Task: Your answer must be a single number: the count of lines in the records below that include the string "toolbar".

Supplied data:
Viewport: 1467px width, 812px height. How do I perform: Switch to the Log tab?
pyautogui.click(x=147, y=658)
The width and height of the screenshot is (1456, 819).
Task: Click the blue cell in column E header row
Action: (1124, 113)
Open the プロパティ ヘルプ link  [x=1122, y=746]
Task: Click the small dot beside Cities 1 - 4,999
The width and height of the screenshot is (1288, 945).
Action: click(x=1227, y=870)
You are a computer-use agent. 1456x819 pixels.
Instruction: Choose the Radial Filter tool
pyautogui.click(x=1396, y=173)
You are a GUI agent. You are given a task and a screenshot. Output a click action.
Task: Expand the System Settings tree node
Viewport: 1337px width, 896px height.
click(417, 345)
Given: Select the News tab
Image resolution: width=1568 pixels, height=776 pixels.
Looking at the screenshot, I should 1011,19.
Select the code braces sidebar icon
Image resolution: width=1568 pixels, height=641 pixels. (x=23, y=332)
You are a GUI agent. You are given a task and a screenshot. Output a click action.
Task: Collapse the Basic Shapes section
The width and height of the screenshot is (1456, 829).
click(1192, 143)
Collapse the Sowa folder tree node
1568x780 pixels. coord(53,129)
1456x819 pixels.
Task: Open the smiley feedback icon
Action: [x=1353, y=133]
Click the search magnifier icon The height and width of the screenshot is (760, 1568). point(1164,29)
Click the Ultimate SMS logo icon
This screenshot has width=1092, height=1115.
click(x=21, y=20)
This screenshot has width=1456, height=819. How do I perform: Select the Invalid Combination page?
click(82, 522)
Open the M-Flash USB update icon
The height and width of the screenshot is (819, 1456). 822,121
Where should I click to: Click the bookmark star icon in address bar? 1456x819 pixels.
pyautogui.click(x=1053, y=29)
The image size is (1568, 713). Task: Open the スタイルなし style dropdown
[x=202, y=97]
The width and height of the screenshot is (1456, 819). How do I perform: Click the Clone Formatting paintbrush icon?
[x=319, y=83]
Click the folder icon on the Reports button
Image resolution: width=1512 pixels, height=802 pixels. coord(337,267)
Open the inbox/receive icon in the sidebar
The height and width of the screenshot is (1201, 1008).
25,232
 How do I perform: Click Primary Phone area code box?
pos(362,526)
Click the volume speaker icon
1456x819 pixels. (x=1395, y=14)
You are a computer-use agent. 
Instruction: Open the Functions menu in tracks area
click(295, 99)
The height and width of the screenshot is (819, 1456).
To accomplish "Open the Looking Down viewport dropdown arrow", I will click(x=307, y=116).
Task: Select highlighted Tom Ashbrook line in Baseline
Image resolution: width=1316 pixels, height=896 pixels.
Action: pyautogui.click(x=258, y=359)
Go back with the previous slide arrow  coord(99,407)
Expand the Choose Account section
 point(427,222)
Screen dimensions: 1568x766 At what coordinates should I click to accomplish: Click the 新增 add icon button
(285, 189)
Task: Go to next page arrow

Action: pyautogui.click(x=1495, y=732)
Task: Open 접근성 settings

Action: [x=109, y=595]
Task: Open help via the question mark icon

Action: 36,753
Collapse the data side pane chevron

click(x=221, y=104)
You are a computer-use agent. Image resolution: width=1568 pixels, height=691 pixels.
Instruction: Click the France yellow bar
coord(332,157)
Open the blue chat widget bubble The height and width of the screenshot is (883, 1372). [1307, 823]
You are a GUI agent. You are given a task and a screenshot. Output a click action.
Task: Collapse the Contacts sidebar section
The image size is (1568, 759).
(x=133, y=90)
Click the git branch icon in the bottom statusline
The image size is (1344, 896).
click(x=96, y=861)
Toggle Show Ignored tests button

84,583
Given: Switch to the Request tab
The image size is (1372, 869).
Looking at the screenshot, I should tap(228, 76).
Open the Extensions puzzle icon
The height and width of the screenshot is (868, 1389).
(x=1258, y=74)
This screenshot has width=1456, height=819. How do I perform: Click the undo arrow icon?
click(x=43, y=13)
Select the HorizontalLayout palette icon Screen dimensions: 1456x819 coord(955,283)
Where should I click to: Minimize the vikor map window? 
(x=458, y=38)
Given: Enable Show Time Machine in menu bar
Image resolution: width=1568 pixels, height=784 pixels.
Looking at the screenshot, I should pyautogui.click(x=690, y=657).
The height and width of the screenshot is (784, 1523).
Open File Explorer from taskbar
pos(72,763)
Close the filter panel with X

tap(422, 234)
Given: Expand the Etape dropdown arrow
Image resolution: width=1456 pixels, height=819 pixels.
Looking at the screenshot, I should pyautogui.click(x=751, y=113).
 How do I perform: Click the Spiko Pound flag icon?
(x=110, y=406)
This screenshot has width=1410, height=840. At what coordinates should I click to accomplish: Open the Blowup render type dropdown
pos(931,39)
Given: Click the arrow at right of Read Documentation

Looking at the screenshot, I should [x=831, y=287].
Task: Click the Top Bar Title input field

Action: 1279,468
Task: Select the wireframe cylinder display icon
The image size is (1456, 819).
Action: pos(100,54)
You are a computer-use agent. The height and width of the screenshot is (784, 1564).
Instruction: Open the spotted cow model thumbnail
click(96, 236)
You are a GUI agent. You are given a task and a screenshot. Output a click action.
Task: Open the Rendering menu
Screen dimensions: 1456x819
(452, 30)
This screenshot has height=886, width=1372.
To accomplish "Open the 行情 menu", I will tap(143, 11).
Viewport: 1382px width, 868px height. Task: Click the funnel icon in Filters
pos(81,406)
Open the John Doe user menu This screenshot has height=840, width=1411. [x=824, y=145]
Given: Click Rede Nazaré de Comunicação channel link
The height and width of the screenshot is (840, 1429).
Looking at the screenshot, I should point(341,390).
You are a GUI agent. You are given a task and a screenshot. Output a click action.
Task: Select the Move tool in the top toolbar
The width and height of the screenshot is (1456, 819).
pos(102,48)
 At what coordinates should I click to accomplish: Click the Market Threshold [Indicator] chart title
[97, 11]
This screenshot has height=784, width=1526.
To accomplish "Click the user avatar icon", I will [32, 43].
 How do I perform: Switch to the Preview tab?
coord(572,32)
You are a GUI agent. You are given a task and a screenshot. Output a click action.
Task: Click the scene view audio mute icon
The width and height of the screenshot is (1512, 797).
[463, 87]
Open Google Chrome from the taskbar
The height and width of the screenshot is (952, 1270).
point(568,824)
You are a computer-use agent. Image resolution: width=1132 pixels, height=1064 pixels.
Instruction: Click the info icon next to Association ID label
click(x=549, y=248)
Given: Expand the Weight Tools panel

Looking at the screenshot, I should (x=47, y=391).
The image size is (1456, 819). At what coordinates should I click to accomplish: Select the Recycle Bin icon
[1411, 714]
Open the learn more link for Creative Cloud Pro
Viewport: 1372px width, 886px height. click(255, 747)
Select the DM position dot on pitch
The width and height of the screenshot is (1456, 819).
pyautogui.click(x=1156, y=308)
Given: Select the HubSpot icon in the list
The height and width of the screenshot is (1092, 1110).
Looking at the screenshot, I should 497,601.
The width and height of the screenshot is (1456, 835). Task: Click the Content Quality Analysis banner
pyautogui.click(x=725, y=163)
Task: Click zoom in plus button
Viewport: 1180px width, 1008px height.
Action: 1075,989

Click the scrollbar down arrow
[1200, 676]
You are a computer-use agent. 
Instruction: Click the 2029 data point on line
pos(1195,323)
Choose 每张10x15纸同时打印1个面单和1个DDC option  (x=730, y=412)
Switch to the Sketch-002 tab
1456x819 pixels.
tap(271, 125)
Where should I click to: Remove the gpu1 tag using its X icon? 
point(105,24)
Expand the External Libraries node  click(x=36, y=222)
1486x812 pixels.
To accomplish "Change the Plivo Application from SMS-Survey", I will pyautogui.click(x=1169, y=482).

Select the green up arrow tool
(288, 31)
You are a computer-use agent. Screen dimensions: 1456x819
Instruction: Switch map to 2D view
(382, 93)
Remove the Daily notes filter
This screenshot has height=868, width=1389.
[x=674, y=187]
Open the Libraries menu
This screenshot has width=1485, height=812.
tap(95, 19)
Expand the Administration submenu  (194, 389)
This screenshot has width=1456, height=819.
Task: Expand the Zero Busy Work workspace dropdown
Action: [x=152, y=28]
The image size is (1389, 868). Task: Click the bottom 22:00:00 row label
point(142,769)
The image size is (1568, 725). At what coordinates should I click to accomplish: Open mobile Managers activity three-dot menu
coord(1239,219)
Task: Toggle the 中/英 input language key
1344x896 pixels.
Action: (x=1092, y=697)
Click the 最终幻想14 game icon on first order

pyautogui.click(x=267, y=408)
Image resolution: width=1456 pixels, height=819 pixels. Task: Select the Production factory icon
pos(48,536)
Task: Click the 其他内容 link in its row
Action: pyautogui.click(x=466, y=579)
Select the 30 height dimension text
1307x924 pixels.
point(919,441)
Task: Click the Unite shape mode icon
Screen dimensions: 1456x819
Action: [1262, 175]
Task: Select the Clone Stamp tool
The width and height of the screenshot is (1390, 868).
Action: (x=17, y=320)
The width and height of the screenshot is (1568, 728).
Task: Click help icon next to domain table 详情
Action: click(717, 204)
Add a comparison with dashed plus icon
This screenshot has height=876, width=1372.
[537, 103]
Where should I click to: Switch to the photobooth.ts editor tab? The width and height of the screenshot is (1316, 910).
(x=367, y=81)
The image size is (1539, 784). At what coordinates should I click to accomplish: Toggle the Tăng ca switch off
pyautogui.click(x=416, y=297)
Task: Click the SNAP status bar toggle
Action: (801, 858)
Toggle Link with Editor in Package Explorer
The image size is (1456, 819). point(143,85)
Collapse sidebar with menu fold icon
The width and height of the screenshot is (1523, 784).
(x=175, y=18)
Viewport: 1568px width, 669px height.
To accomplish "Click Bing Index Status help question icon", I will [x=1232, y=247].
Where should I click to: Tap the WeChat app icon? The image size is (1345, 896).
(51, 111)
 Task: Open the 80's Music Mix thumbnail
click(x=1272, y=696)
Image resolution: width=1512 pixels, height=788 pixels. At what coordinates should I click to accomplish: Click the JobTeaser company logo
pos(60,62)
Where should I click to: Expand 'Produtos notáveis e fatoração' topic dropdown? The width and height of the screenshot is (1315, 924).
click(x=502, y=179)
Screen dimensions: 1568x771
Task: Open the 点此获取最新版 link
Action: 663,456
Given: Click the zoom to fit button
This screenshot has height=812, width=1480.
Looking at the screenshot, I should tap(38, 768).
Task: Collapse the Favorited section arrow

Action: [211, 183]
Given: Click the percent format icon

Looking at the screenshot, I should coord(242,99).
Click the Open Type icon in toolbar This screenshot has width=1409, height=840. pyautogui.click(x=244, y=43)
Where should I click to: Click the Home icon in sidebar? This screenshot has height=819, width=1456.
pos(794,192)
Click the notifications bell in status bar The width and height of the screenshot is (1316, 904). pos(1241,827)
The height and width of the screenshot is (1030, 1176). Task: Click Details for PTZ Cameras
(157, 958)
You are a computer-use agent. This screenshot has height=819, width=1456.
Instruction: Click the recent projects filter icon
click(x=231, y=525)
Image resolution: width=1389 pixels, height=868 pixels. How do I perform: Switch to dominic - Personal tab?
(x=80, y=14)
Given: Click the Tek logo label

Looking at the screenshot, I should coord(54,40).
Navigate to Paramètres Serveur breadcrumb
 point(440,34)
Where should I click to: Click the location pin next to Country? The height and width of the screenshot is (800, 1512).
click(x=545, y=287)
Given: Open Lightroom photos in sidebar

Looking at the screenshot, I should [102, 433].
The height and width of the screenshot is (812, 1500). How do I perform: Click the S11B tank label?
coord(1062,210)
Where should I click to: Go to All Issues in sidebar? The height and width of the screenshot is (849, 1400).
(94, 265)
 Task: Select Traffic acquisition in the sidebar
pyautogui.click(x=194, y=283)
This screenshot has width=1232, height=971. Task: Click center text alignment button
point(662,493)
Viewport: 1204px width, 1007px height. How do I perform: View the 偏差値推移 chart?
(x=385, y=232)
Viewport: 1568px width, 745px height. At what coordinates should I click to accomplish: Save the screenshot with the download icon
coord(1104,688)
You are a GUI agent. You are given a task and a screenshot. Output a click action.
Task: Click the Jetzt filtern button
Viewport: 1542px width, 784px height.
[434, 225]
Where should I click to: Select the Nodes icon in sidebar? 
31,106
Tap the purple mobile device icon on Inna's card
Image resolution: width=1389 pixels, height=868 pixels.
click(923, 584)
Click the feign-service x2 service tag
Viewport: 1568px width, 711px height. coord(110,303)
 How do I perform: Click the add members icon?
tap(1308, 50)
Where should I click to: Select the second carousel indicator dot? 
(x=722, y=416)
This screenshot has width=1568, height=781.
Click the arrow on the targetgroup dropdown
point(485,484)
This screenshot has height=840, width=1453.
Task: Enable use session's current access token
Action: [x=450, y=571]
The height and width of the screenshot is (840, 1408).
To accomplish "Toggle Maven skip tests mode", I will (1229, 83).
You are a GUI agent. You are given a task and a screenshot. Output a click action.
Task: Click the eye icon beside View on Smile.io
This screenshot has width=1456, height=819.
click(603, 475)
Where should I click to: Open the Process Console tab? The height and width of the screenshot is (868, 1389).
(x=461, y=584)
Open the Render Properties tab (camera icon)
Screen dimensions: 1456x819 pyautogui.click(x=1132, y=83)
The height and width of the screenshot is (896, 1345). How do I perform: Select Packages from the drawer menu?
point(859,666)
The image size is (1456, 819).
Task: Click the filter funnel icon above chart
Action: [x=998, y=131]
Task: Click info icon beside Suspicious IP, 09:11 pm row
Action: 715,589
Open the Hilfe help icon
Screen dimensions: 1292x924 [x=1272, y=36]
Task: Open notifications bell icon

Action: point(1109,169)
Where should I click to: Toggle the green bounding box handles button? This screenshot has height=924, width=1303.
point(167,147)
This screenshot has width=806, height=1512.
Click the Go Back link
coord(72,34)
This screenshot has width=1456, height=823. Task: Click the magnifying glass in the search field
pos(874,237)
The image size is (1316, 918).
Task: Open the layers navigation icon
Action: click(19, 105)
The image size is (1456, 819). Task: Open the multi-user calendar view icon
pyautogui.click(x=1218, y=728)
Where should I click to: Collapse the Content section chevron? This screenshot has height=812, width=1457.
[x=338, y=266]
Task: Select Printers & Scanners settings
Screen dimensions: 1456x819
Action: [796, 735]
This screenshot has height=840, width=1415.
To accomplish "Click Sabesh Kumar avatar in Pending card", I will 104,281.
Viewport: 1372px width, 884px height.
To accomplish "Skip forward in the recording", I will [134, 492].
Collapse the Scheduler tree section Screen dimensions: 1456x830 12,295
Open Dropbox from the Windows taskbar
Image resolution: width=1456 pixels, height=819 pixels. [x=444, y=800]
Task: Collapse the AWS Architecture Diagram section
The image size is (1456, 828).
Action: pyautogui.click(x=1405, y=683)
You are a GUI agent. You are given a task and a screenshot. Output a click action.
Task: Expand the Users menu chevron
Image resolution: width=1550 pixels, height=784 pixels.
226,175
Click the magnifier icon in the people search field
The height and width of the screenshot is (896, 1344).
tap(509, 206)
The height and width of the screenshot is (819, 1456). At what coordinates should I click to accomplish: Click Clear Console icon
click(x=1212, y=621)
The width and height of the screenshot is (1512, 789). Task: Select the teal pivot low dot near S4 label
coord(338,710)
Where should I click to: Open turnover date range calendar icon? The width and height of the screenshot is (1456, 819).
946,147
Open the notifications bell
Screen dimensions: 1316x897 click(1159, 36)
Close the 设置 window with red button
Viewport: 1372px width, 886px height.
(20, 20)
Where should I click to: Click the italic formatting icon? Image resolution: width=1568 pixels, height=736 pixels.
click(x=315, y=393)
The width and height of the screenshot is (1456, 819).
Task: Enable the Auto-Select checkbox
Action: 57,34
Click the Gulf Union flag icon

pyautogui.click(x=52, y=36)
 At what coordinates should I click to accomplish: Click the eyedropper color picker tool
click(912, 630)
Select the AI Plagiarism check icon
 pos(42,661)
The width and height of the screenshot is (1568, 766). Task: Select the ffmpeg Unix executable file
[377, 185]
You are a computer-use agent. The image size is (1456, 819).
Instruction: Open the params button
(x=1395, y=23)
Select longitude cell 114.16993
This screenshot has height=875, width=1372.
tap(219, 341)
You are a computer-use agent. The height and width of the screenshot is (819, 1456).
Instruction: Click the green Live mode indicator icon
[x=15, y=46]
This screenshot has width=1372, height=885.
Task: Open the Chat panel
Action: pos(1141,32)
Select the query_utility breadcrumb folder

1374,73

Response area: 2